Os Contos de Anima - Capítulo 61
Por alguns momentos, o silêncio imperou no estabelecimento. Os gnoma ainda estavam assustados pela súbita demonstração de proeza do oponente e Lucet, por sua vez, estava ocupado pensando em maneiras de não revelar sua identidade como corvo enquanto lutava.
Para que isso acontecesse, algumas condições precisavam ser cumpridas. A primeira delas é que ele não poderia de forma alguma utilizar mana das sombras, afinal, isso era o sinal de um corvo, em segundo lugar, ele não poderia usar a garra, pois esta também era uma arma muito reconhecida por ter como usuários os corvos.
Além disso, sua aparência real não poderia ser revelada de maneira alguma, pois, no momento que fosse, certamente um esquadrão de puritas não estaria muito longe de si. Escaneando o bar, Lucet começou a se lembrar das lições de combate de Kaella, e logo, um sorriso surgiu em seu rosto e ele deu um passo a frente, desviando de uma mesa em seu caminho.
— Andem! — ele bradou, sua voz levemente modificada para soar como mais grave e envelhecida — Não iam me expulsar daqui? — Ele então ergueu sua mão e os desafiou, flexionando seus dedos em sua direção — Foi tão fácil assim amedrontá-los?

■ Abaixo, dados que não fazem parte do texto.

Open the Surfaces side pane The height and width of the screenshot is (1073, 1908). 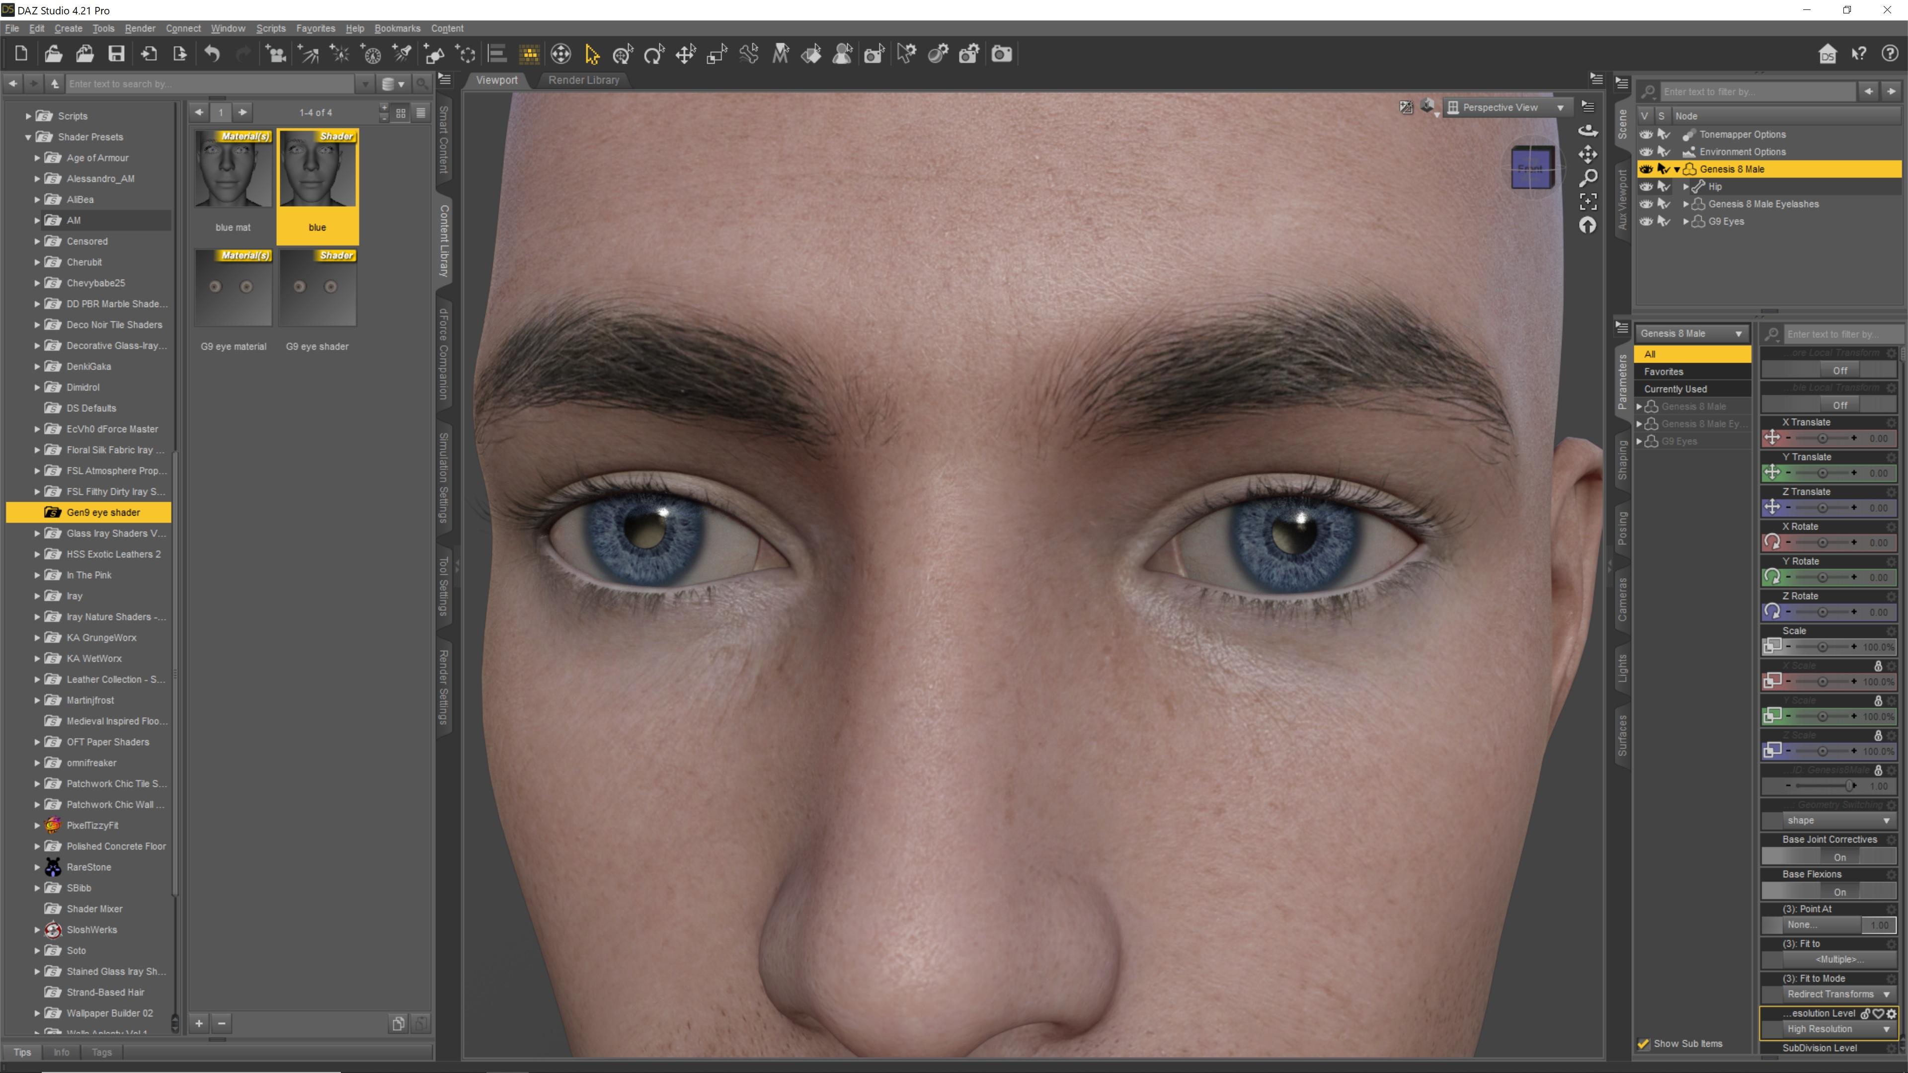point(1622,735)
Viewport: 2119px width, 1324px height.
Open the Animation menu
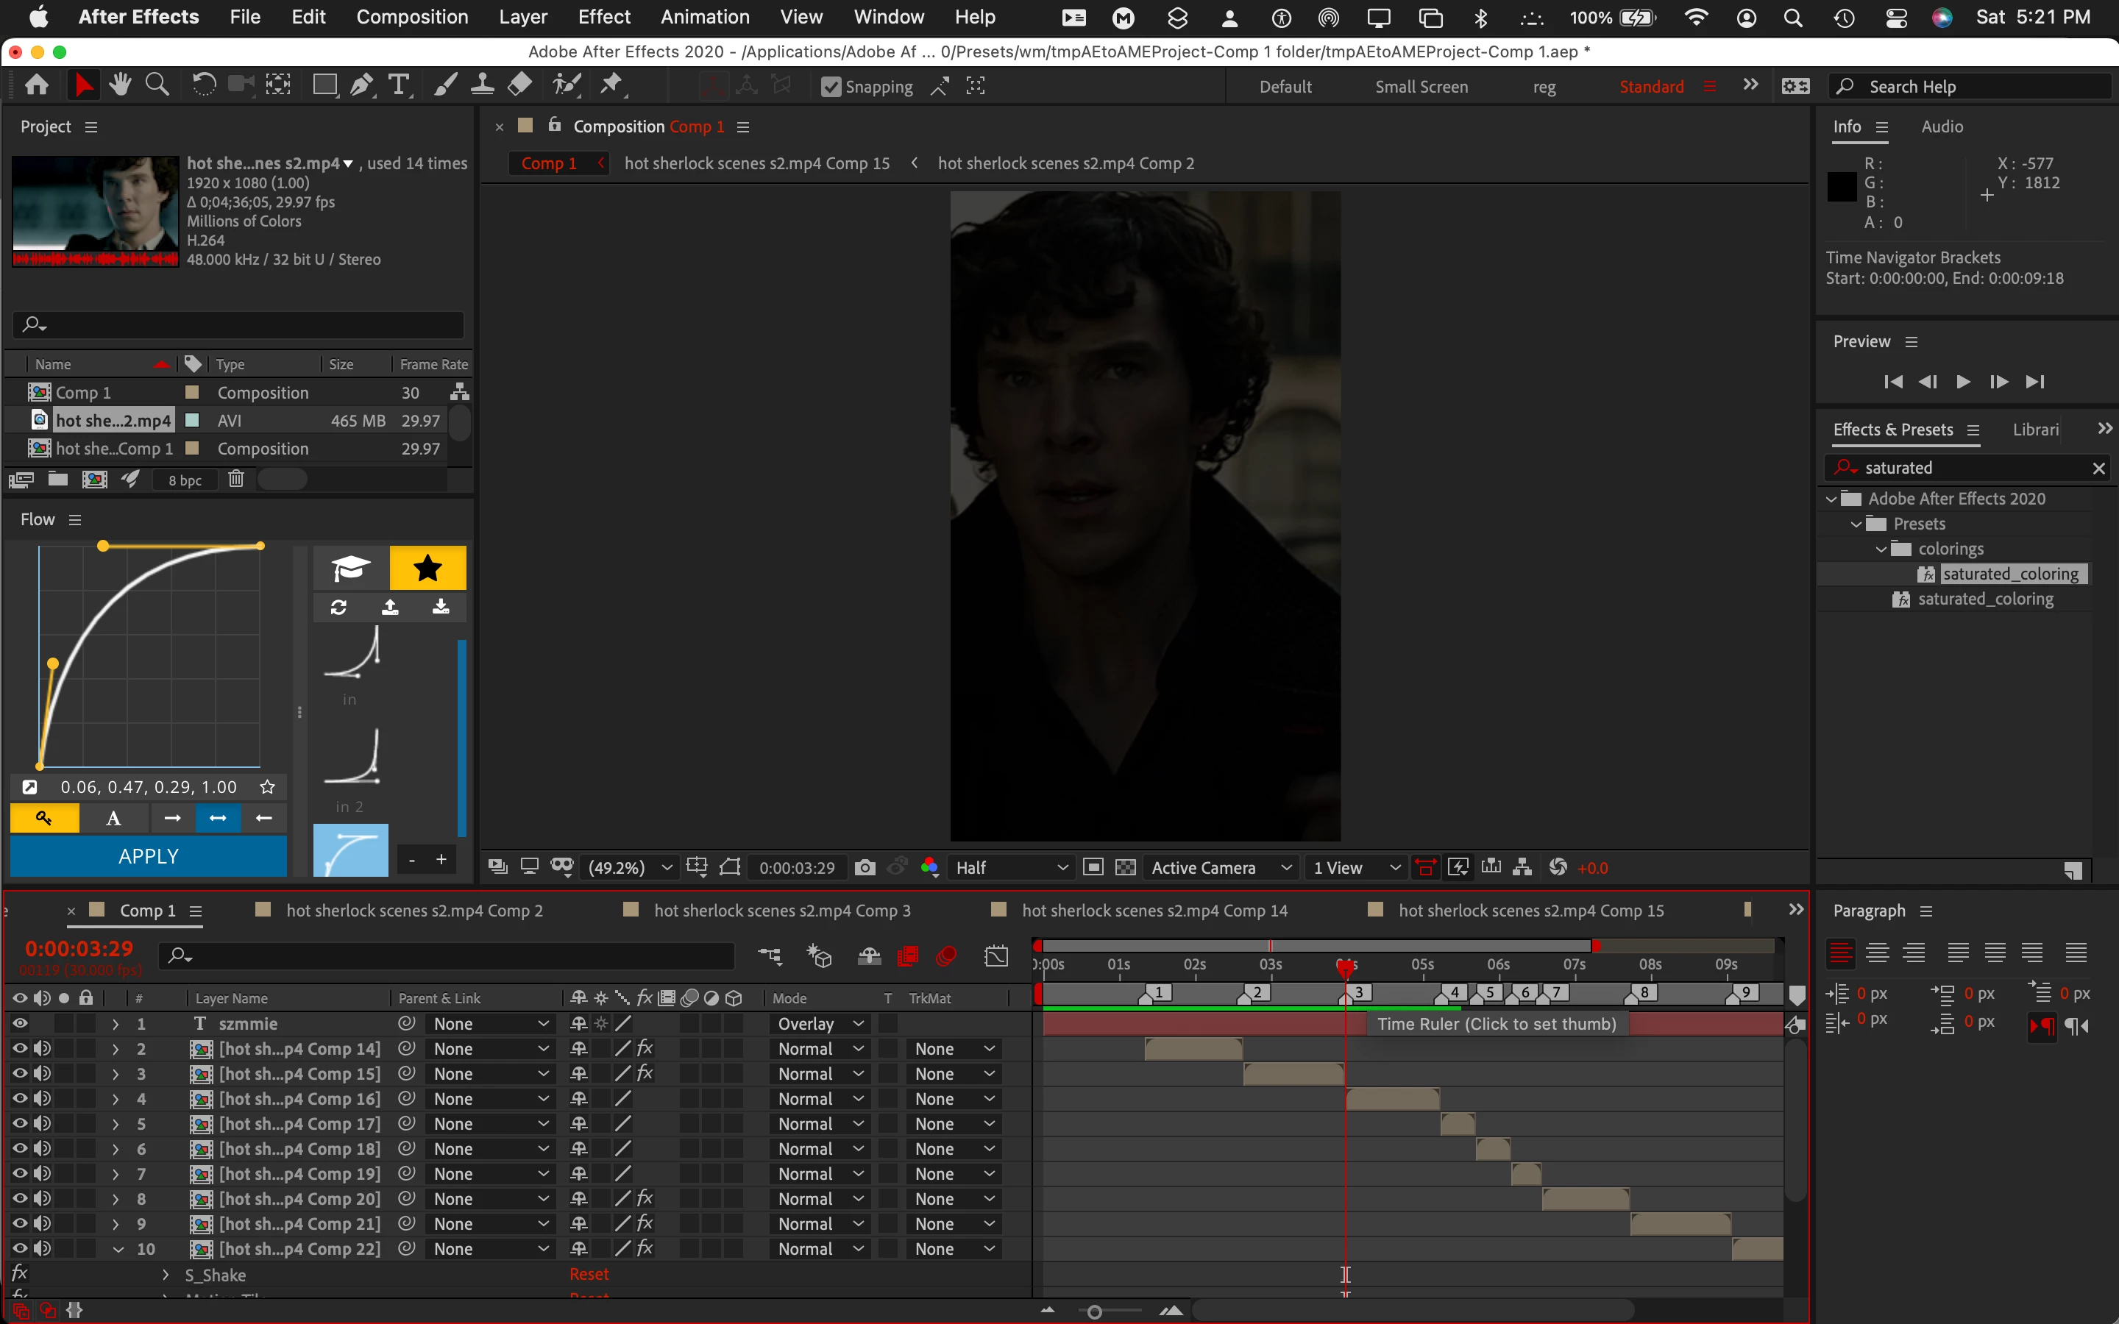click(x=704, y=17)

O susto que prevalecia nos guerreiros foi rápidamente desfeito, suas armaduras tintilando enquanto eles se preparavam para a luta ao passo que sua indignação e raiva apenas aumentava. Um gnoma se destacou da multidão, uma curta espada em suas mãos.
— Você vai pagar por isso grandalhão… — Ele disse friamente.

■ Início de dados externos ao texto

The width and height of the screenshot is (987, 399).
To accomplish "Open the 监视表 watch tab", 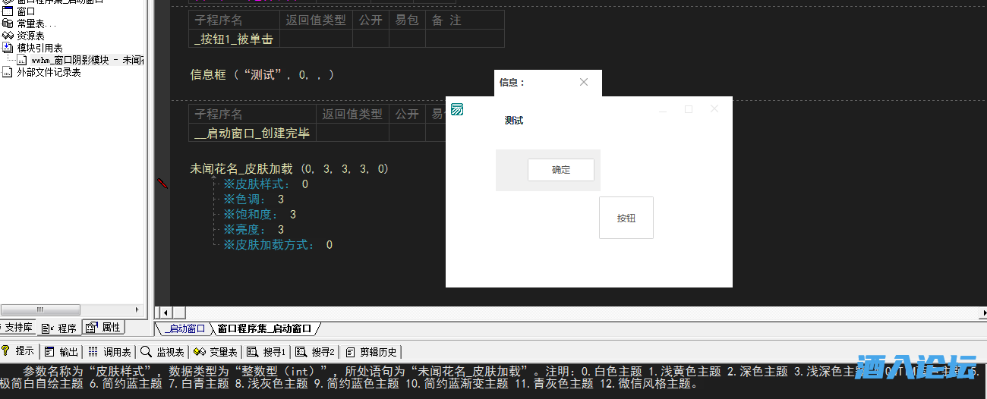I will point(162,352).
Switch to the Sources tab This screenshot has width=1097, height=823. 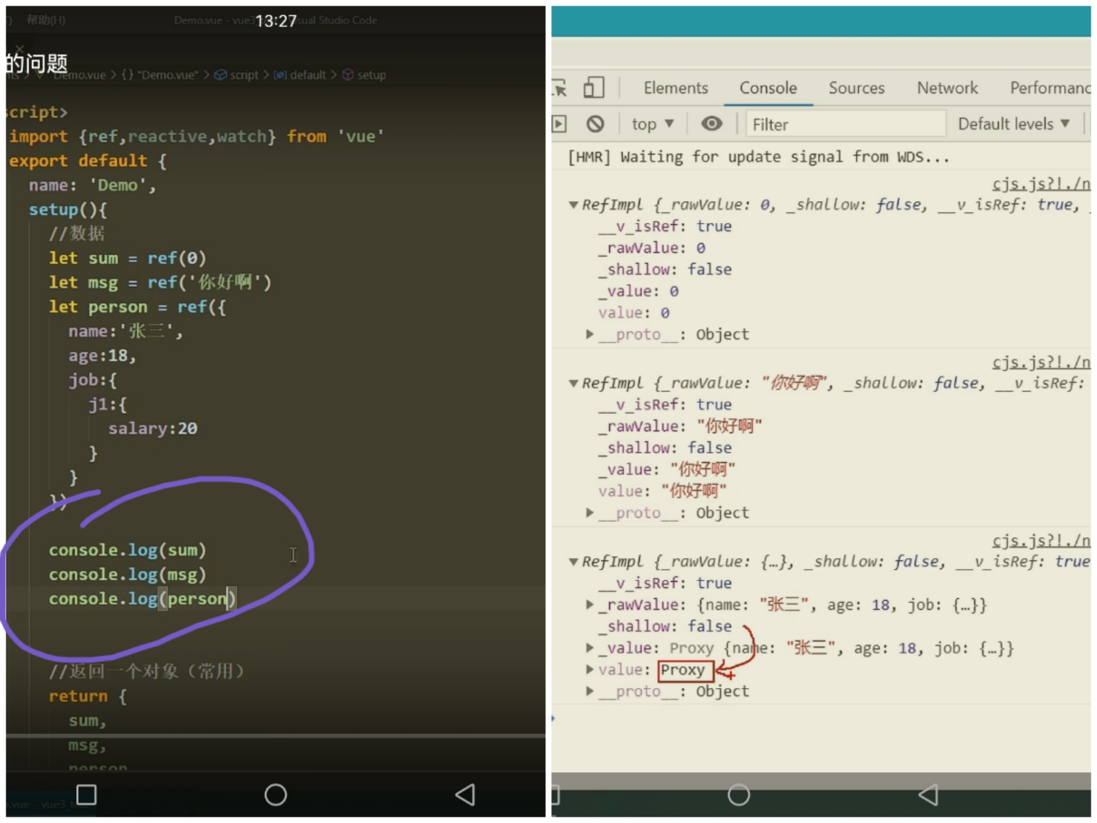(856, 88)
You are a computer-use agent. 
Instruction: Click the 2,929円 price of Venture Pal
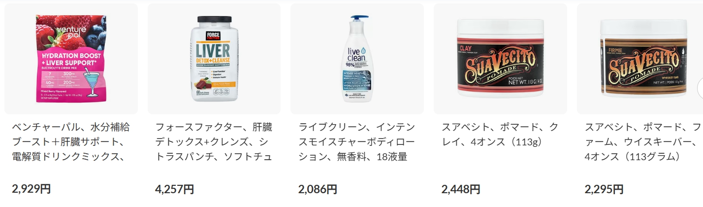(x=31, y=189)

Lucet, porém, não dava a minima para as ameaças do gnoma e, com uma voz zombeteira e desdenhosa, retrucou.
— Ai que medo de você, baixinho.
O gnoma urrou e saltou para o combate, os gnoma remanescentes avançando com ele. Cercado por todos os lados, Lucet agiu rápido para proteger suas costas e pisou na mesa tombada atrás de si, a erguendo antes de executar um lâmpejo e disparar para frente, explodindo a madeira em fragmentos que acertaram os gnoma atrás de si em diversas partes, fazendo-os retroceder por alguns momentos enquanto grunhiam de dor.
Reaparecendo em frente ao gnoma que havia avançado, Lucet golpeou a espada em sua mão com a manopla dourada, forçando o gnoma a perder sua arma antes de disparar um chute na direção da sua cabeça. Diferente do que esperava, o guerreiro reagiu e aparou o golpe usando seus dois braços, efetivamente prendendo-o ali.
Os gnoma ao seu lado avançaram para lhe atacar, porém, antes que eles tivessem a chance de lhe alcançar, Lucet saltou com a outra perna e a laceou no pescoço do gnoma que prendia sua perna, em seguida, jogando seu braço na direção do chão.
O garoto então apoiou seu peso em seu braço e contraiu seu corpo, puxando o gnoma para frente junto consigo antes de arremessá-lo contra o solo usando suas pernas, chutando-o para trás com força ao se levantar, derrubando alguns gnomas que ainda reclamavam dos inúmeros fragmentos de mesa que haviam lhes atingido.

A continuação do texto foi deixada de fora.